Em setembro de 2020 o parlamento dos Açores aprovou uma proposta do Bloco de Esquerda que proíbe, a partir do início do próximo ano, a utilização em espaços públicos de herbicidas com glifosato, mas o Governo Regional acaba de publicar um Decreto Regulamentar Regional que cria exceções que não estavam previstas na legislação e que podem ser “uma porta de entrada para levar à inutilização da proibição do uso do glifosato”, alerta o Bloco de Esquerda num requerimento enviado hoje ao Governo.

Tendo em conta que um decreto regulamentar devia apenas concretizar um decreto legislativo, não fazendo sentido adotar preceitos inovadores, especialmente quando se tratam de exceções, como é o caso, o Bloco de Esquerda pede ao Governo que explique com que base legal introduz alterações à legislação através de um decreto regulamentar, e desafia mesmo o executivo a revogar as exceções à proibição da utilização de glifosato em espaços públicos.

O glifosato é um herbicida cujos efeitos à sua exposição continuam a ser estudados e a levantar muitas questões quanto às consequências para a saúde pública.

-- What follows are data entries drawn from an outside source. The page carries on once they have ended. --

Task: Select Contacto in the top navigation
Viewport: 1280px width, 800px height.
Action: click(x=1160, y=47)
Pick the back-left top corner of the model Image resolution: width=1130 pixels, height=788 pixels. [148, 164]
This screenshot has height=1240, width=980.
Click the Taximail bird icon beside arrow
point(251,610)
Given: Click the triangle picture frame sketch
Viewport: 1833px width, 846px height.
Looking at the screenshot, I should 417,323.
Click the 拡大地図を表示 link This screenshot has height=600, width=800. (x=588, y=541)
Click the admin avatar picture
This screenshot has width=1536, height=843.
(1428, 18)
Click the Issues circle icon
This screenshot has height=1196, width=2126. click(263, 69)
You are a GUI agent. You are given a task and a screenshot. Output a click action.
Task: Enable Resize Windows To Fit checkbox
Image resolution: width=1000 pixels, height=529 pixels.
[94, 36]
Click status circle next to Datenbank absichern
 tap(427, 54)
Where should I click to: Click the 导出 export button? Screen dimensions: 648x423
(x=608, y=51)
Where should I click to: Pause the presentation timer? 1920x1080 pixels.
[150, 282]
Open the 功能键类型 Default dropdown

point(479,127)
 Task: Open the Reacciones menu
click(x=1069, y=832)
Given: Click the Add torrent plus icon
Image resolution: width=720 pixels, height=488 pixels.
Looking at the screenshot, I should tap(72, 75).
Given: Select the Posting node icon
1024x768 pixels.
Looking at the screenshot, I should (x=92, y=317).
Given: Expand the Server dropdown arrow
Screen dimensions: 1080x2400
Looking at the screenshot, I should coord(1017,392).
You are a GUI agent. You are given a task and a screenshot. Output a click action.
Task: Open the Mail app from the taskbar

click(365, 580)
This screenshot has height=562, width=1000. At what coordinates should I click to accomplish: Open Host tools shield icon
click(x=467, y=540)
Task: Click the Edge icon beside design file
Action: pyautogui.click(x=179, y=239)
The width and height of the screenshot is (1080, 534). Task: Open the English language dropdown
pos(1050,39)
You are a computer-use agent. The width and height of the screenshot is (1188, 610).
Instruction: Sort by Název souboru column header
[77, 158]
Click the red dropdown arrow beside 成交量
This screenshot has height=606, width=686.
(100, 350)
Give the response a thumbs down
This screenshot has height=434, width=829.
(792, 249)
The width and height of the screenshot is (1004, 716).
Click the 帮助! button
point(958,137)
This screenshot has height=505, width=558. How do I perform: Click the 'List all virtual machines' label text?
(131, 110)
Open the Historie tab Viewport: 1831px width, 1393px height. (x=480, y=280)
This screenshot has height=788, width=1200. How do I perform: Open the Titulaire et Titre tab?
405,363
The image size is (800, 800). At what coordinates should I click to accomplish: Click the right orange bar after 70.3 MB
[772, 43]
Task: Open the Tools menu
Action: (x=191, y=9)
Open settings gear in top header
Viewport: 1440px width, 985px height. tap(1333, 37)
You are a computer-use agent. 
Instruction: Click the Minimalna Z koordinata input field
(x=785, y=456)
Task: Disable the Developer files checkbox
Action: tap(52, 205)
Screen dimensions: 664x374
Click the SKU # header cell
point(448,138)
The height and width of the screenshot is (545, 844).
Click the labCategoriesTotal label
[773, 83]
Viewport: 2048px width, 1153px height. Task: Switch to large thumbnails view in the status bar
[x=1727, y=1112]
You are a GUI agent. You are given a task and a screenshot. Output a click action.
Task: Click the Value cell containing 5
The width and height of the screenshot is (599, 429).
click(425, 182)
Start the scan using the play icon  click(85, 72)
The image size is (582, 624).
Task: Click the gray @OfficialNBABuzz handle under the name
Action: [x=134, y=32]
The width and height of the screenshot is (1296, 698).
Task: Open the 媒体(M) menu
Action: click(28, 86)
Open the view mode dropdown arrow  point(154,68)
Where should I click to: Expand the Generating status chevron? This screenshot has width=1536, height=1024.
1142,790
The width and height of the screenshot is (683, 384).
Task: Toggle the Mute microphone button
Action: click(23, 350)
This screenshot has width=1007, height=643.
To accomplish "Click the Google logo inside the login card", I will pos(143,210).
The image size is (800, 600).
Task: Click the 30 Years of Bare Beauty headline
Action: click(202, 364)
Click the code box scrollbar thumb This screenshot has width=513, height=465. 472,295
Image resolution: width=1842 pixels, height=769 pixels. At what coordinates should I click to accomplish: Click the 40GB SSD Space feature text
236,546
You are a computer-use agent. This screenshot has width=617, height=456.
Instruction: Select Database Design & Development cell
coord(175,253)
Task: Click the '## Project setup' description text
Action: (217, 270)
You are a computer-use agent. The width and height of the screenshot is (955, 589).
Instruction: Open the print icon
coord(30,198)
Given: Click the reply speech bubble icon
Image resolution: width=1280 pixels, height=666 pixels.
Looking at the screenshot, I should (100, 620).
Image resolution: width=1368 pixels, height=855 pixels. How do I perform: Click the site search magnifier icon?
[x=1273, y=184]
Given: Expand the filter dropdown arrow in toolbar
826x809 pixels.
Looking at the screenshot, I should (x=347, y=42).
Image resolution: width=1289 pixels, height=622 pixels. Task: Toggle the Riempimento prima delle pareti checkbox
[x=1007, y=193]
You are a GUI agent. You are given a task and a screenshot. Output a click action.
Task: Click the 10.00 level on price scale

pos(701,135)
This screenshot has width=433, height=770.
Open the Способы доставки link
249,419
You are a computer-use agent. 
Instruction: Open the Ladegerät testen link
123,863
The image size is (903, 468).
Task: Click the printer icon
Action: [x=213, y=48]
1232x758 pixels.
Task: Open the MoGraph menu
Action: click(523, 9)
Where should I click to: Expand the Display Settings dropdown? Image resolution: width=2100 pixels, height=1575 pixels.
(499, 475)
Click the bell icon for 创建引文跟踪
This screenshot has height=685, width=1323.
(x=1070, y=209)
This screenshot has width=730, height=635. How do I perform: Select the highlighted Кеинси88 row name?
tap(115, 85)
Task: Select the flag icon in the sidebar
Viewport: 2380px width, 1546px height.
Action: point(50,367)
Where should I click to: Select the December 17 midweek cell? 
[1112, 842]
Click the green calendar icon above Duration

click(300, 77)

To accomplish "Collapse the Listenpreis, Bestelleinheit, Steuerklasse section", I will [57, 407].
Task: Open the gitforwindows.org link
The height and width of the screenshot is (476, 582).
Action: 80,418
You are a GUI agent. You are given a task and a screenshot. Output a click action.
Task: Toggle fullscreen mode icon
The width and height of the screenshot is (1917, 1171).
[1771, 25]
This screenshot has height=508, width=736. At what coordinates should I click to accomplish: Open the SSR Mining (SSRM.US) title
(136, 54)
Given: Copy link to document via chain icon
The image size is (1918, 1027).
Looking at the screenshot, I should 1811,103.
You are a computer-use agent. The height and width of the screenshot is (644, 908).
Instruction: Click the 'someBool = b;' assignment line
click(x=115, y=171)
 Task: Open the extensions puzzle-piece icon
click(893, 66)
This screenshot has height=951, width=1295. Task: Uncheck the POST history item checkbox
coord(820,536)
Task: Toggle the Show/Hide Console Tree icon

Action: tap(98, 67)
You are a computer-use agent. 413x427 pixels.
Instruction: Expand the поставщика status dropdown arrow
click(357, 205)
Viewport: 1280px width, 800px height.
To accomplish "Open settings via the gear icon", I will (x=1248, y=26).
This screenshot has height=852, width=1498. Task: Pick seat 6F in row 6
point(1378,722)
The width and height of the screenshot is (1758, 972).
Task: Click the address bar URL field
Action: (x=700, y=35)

As investigações científicas identificaram uma relação entre a exposição ao glifosato e algumas doenças cancerígenas, levando a que a Organização Mundial de Saúde declarasse, em março de 2015, que o glifosato é um “carcinogénico provável para o ser humano”.

A própria Ordem dos Médicos considera inaceitável a não proibição da utilização de glifosato, e outras entidades internacionais consideram impreterível que a manutenção de espaços públicos seja efetuada com herbicidas livres desta substância.

A manutenção de espaços públicos pode ser realizada com meios mecânicos, biológicos, biotécnicos ou culturais, no controlo de ervas espontâneas, como, aliás, já fazem algumas autarquias nos Açores.